**DOCUMENT EXTRACT**
***
Jeremy Jung 00:28:46 So if I was writing an application and I needed to open a file for example, does that mean that I would have to communicate with the kernel to read that file?
Elizabeth Figura 00:28:56 Right, exactly.
Jeremy Jung 00:28:58 And so most applications, it sounds like it’s going to be a mixture. You’re going to have a lot of things that call user space calls, and then a few, you mentioned more low-level ones that are going to require you to communicate with the kernel.
Elizabeth Figura 00:29:12 Yeah, basically. And it’s worth noting that in all operating systems you’re almost always going to be calling a user space library. That might just be a thin wrapper over the kernel call. It might, it’s going to do like just a little bit of work and then call the kernel. In fact, in Windows, that’s the only way to do it. In many other operating systems, you can actually say, you can actually tell the processor to make the kernel call there a special instruction that does this and it defined interface for this. But in Windows, that interface is not defined. It’s not stable or backwards compatible like the rest of Windows is. So even if you wanted to use it, you couldn’t. And you basically have to call into the high-level libraries or low-level libraries as it were, that create a file. And those don’t do a lot, they just kind of tweak their parameters a little and then pass them right down to the kernel.
Jeremy Jung 00:30:06 And so Wine, it sounds like it needs to implement both the user space calls of Windows, but then also the kernel calls as well. But Wine itself, is that only in Linux user space or Mac OS user space?
Elizabeth Figura 00:30:24 Yes. This is a very tricky thing, but basically all of what is Wine runs in user space and we use kernel calls that are already there to talk to the host kernel. You get to sort of second nature of thinking about the Windows user space and kernel and then there’s a host user space and kernel. And Wine is running all in the host user space, but it’s emulating the Windows kernel. In fact, one of the weirdest, trickiest parts is I mentioned that you can run some drivers in Wine and those drivers, they actually are, they think they’re running in the Windows kernel, which in a sense works the same way. It has libraries that it can load, and those drivers are basically libraries and they’re making kernel calls and they’re making calls into the kernel library that does some very, very low-level tasks that you’re normally only supposed to be able to do in a kernel. And because the kernel requires some privileges, we kind of pretend we have them. And in many cases, even the drivers are using abstractions. We can just implement those abstractions kind of over the slightly higher-level abstractions that exist in user space.
***
**STORED DATA**
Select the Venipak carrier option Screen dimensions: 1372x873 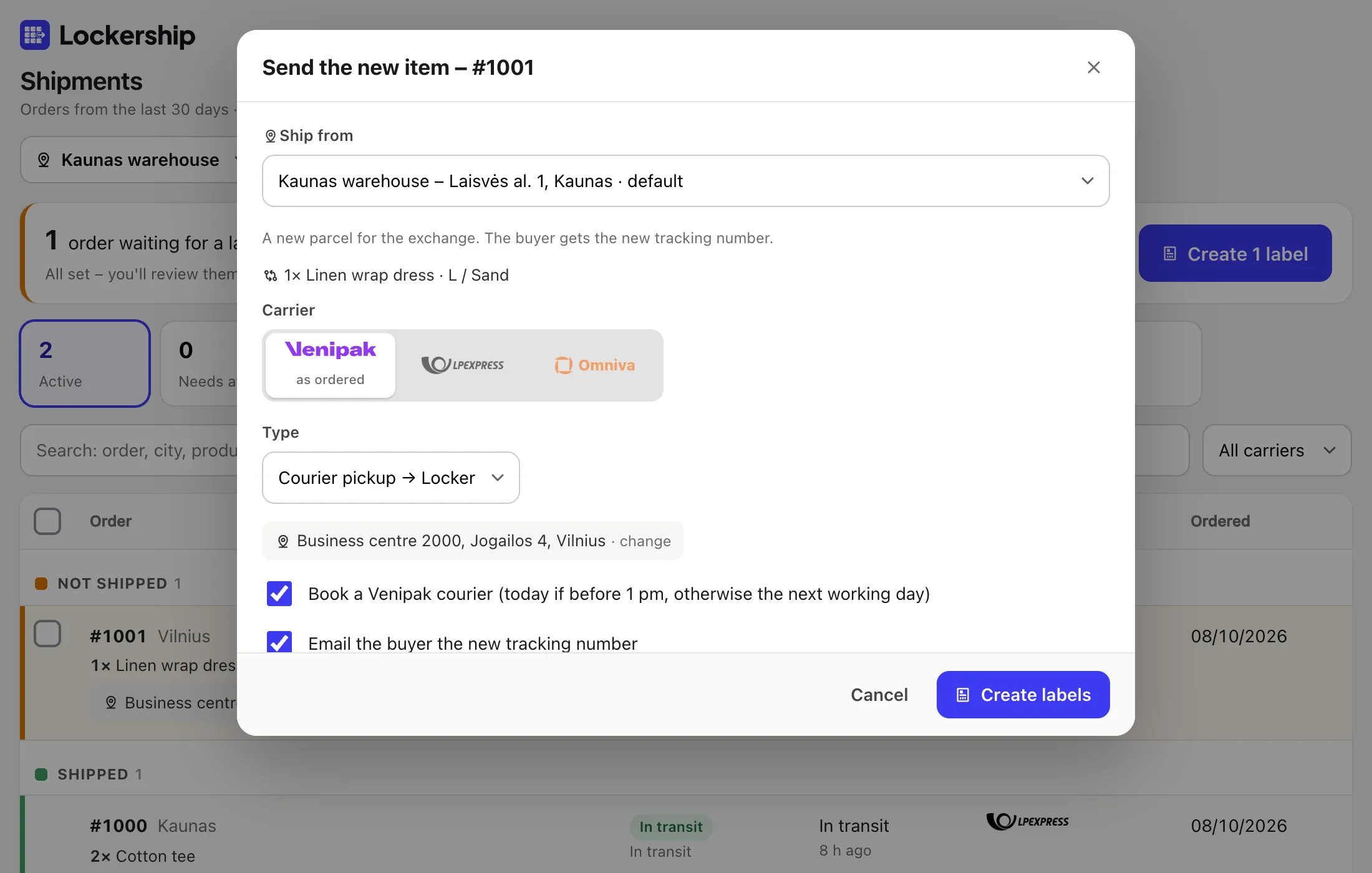coord(331,365)

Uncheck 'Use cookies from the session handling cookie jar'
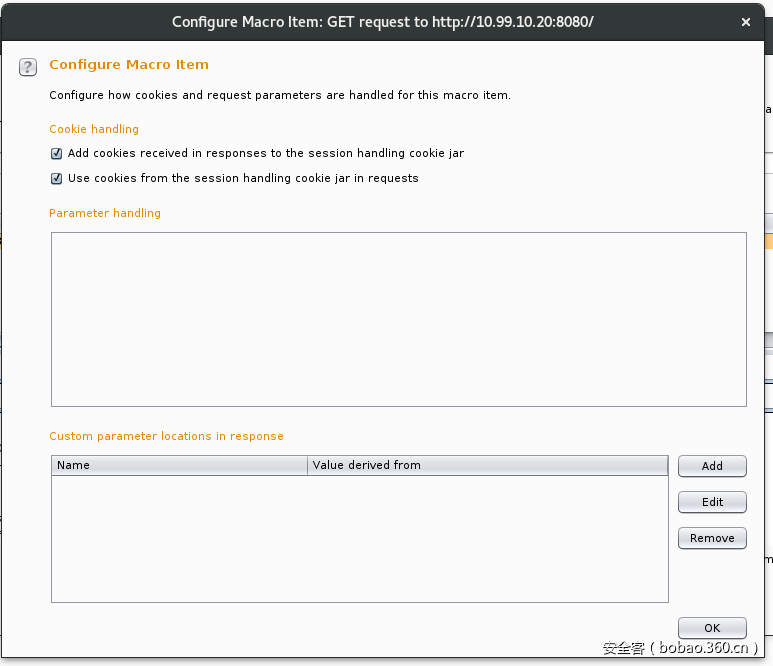[57, 179]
***
**WHAT THE EXERCISE ASKS**
List every timestamp that appears in the interview excerpt about Wine. The lines above are separate material and have nothing to do with the interview excerpt.

**THE REPLY**
00:28:46
00:28:56
00:28:58
00:29:12
00:30:06
00:30:24